What the exercise asks:
Return exactly the span of lines in the following data that opens with the line containing "PINTEREST (322, 22)" and closes with the line containing "HiiL (51, 2485)". Include nothing else.

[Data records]
[Start of section]
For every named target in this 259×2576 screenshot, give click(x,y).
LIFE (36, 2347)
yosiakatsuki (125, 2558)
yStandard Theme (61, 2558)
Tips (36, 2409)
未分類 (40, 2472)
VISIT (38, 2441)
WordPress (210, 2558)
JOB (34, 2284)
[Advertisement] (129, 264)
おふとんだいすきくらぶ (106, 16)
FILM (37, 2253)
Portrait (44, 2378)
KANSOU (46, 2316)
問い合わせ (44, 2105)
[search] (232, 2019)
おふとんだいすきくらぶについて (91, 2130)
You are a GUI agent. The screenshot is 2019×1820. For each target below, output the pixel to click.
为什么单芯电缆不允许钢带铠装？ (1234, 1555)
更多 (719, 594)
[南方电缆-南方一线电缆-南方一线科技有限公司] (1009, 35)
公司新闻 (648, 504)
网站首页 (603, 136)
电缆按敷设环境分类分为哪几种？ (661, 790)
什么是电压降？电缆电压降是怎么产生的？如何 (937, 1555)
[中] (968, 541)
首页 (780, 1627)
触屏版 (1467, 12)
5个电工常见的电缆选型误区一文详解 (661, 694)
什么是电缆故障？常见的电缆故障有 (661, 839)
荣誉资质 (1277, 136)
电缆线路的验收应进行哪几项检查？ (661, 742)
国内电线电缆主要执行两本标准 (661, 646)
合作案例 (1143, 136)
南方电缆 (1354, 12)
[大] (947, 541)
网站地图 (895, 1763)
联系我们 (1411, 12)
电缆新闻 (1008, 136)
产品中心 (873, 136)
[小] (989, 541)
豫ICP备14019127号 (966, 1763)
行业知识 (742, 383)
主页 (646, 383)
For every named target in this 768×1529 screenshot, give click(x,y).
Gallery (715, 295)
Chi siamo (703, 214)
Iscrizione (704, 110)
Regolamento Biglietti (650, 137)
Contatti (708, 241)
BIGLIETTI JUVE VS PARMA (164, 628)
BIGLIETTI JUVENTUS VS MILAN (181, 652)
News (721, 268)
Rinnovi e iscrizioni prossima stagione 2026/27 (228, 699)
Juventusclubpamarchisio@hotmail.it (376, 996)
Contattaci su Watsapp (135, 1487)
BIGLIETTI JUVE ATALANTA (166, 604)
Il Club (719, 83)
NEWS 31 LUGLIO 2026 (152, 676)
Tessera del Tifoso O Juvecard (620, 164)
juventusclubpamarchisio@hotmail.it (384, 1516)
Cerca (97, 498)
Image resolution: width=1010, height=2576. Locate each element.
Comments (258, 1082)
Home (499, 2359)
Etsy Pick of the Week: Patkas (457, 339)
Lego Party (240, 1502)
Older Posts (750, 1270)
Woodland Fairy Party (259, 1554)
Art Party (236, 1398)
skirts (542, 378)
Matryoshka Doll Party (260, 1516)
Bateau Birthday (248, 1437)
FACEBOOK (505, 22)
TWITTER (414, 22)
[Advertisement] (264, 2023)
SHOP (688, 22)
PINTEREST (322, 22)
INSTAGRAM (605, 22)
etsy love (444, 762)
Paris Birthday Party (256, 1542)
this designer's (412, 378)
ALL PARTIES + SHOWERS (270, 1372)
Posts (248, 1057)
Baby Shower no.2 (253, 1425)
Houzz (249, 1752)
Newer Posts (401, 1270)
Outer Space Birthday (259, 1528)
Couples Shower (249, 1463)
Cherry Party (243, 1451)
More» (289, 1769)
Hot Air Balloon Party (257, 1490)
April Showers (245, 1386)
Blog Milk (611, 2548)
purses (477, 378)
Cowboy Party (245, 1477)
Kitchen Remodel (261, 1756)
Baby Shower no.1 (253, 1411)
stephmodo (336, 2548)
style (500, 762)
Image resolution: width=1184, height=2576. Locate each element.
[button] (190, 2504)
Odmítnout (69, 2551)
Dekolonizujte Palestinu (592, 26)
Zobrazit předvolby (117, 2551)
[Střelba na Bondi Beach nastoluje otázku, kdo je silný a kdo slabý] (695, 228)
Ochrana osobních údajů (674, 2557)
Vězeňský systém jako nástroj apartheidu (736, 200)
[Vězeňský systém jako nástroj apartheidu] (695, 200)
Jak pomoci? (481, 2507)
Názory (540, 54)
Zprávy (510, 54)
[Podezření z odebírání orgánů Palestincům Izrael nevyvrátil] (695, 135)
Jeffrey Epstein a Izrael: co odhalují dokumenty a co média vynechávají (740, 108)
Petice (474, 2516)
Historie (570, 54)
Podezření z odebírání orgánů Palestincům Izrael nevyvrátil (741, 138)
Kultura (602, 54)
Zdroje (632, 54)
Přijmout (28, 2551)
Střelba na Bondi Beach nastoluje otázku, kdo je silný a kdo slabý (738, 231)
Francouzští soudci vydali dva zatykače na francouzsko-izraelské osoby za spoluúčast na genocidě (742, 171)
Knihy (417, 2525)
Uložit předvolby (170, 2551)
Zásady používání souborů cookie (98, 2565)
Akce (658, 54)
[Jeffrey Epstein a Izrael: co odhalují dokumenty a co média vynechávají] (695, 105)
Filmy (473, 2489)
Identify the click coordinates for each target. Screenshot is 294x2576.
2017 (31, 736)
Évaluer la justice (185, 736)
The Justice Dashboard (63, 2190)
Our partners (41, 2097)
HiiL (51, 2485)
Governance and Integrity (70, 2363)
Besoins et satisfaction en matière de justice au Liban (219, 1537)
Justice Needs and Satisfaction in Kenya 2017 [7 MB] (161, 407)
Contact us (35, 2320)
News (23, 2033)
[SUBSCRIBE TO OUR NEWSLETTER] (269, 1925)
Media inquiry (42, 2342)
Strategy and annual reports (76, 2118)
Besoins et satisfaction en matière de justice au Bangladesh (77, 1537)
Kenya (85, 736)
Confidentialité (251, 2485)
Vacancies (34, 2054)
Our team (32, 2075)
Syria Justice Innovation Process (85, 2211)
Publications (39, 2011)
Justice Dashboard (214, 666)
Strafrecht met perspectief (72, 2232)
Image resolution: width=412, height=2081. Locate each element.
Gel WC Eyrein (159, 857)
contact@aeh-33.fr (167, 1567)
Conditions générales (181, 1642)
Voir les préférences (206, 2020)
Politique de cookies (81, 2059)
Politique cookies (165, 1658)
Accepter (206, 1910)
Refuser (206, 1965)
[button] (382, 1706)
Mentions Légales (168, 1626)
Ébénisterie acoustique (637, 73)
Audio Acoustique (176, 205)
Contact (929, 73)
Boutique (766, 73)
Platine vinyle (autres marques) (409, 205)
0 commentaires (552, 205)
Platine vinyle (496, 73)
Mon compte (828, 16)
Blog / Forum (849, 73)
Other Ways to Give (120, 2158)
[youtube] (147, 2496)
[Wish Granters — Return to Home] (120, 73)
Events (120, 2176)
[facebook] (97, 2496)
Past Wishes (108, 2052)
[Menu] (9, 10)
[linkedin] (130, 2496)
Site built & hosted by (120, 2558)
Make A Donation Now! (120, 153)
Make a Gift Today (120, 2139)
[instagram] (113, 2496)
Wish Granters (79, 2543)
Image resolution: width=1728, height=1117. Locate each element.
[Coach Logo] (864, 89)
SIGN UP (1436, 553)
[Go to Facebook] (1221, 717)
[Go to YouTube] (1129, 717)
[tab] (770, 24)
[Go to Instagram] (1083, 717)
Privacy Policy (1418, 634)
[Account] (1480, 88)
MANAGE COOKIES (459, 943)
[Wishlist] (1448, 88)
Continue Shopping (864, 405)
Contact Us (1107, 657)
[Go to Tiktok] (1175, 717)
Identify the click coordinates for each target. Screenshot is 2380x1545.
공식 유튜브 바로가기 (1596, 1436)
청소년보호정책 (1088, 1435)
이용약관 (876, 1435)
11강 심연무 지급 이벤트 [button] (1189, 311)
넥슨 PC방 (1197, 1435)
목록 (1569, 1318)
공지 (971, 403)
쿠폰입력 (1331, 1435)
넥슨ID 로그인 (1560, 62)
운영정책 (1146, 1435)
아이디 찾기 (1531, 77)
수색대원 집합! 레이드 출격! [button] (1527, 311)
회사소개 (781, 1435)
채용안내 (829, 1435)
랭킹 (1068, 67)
[End of section]
Output for this task:
PINTEREST (322, 22)
INSTAGRAM (605, 22)
etsy love (444, 762)
Paris Birthday Party (256, 1542)
this designer's (412, 378)
ALL PARTIES + SHOWERS (270, 1372)
Posts (248, 1057)
Baby Shower no.2 (253, 1425)
Houzz (249, 1752)
Newer Posts (401, 1270)
Outer Space Birthday (259, 1528)
Couples Shower (249, 1463)
Cherry Party (243, 1451)
More» (289, 1769)
Hot Air Balloon Party (257, 1490)
April Showers (245, 1386)
Blog Milk (611, 2548)
purses (477, 378)
Cowboy Party (245, 1477)
Kitchen Remodel (261, 1756)
Baby Shower no.1 (253, 1411)
stephmodo (336, 2548)
style (500, 762)
Image resolution: width=1184, height=2576. Locate each element.
[button] (190, 2504)
Odmítnout (69, 2551)
Dekolonizujte Palestinu (592, 26)
Zobrazit předvolby (117, 2551)
[Střelba na Bondi Beach nastoluje otázku, kdo je silný a kdo slabý] (695, 228)
Ochrana osobních údajů (674, 2557)
Vězeňský systém jako nástroj apartheidu (736, 200)
[Vězeňský systém jako nástroj apartheidu] (695, 200)
Jak pomoci? (481, 2507)
Názory (540, 54)
Zprávy (510, 54)
[Podezření z odebírání orgánů Palestincům Izrael nevyvrátil] (695, 135)
Jeffrey Epstein a Izrael: co odhalují dokumenty a co média vynechávají (740, 108)
Petice (474, 2516)
Historie (570, 54)
Podezření z odebírání orgánů Palestincům Izrael nevyvrátil (741, 138)
Kultura (602, 54)
Zdroje (632, 54)
Přijmout (28, 2551)
Střelba na Bondi Beach nastoluje otázku, kdo je silný a kdo slabý (738, 231)
Francouzští soudci vydali dva zatykače na francouzsko-izraelské osoby za spoluúčast na genocidě (742, 171)
Knihy (417, 2525)
Uložit předvolby (170, 2551)
Zásady používání souborů cookie (98, 2565)
Akce (658, 54)
[Jeffrey Epstein a Izrael: co odhalují dokumenty a co média vynechávají] (695, 105)
Filmy (473, 2489)
Identify the click coordinates for each target. Screenshot is 294x2576.
2017 (31, 736)
Évaluer la justice (185, 736)
The Justice Dashboard (63, 2190)
Our partners (41, 2097)
HiiL (51, 2485)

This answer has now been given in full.